Since the earliest days of the pandemic, public health experts have noted that tried and tested public health measures such as masking, social distancing, improved ventilation and testing can be layered together to allow the safe processing of asylum seekers at US borders3,4. The Title 42 order was enacted at the start of the pandemic despite the reported objections of senior CDC career scientists, and to this day, none have stepped forward to defend the action5. The tenuous public health basis for the order was underscored by the thousands of other travelers — including tourists — who were allowed to cross the border each day with little or no public health measures in place, while the order continued to be applied for the sole purpose of expelling asylum seekers. Notably, in their August 2021 renewal of the order, the CDC stated that safe processing is possible and is currently being implemented for unaccompanied minors. Yet, expanding these safety measures to families and adult asylum seekers took over seven months. Even as the science on COVID-19 evolved, the effective uses of testing and masking were demonstrated, and vaccines became widely available and encouraged, there was no commensurate change in the application of the ban. Indeed, the Title 42 order remained in effect even as masking and vaccination mandates eased around the United States as the Omicron BA.1 wave subsided.

The misuse and misappropriation of public health language by the administration to further immigration control objectives has caused untold damage to individuals and migrant populations. Many thousands of men, women and children have been returned to face threats to life and physical insecurity in Mexico and other countries6. Venezuelans have been expelled to Colombia, and thousands of Haitians expelled to Haiti, a country which the Biden administration itself has noted is “grappling with a deteriorating political crisis, violence, and a staggering increase in human rights abuses”7. The human costs of these policies have been profound, with over 9,800 kidnappings and other violent attacks (documented by Human Rights First) against migrants blocked in and/or expelled to Mexico since the Biden administration took office8.

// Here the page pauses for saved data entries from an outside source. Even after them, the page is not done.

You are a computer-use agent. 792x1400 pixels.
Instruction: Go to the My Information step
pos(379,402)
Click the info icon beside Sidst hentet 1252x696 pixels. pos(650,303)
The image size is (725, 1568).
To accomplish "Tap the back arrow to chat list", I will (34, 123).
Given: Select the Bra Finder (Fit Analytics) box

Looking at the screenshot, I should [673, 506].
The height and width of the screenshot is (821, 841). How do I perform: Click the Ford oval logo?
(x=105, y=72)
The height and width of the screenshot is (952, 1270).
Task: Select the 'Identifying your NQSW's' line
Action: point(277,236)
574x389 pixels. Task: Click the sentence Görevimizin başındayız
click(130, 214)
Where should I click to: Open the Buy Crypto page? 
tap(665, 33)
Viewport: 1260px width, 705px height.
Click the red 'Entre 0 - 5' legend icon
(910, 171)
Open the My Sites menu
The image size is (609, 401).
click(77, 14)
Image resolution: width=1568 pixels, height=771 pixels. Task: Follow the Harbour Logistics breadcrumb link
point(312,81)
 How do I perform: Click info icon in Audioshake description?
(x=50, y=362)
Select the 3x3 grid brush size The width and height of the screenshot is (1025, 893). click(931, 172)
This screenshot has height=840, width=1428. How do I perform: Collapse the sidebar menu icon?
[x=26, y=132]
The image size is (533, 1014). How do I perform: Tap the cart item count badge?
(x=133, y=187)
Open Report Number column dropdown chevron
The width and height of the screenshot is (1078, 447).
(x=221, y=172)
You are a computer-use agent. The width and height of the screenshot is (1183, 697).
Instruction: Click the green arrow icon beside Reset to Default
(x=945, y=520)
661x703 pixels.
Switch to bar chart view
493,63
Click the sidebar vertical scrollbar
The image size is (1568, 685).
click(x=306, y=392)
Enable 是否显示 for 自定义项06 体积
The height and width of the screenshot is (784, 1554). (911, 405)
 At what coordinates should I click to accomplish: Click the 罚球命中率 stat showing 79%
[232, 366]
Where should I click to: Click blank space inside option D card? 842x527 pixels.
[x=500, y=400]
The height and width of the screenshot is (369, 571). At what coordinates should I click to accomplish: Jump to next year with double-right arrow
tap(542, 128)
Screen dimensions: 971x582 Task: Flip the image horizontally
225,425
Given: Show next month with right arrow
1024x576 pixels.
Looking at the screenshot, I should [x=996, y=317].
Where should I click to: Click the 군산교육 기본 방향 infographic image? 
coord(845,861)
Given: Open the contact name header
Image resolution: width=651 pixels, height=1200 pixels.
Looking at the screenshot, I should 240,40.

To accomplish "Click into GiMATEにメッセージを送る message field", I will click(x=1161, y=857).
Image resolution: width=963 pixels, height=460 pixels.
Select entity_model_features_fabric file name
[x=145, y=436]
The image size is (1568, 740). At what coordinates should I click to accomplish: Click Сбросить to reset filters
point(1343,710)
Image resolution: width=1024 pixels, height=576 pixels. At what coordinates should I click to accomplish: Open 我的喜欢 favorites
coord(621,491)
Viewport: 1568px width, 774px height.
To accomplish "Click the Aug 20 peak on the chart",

In March 2022, two contradictory court decisions highlighted the uncertainty and harm caused by utilizing public health as a stand-in for immigration policy. A federal court of appeals issued a ruling in a case involving migrant families, noting that they could not be expelled to countries where they may face persecution, and stating that “the CDC’s § 265 order looks in certain respects like a relic from an era with no vaccines, scarce testing, few therapeutics, and little certainty”9. Yet later that same day, a federal judge in Texas ruled that the Biden administration could not exempt unaccompanied minors from the order despite the CDC’s August 2021 update that outlined the government’s ability and capacity to safely process this population. The dichotomy between the two rulings demonstrated the need for the CDC to provide clear leadership using the evidence that exists—to reclaim from politicians and lawyers its position as the science-based public health authority that it has always been—a move that finally came on 1 April, with its decision to revoke the order. However, the termination will only take effect on 23 May 2022, inflicting yet more harm on migrants and asylum-seekers in the ensuing weeks.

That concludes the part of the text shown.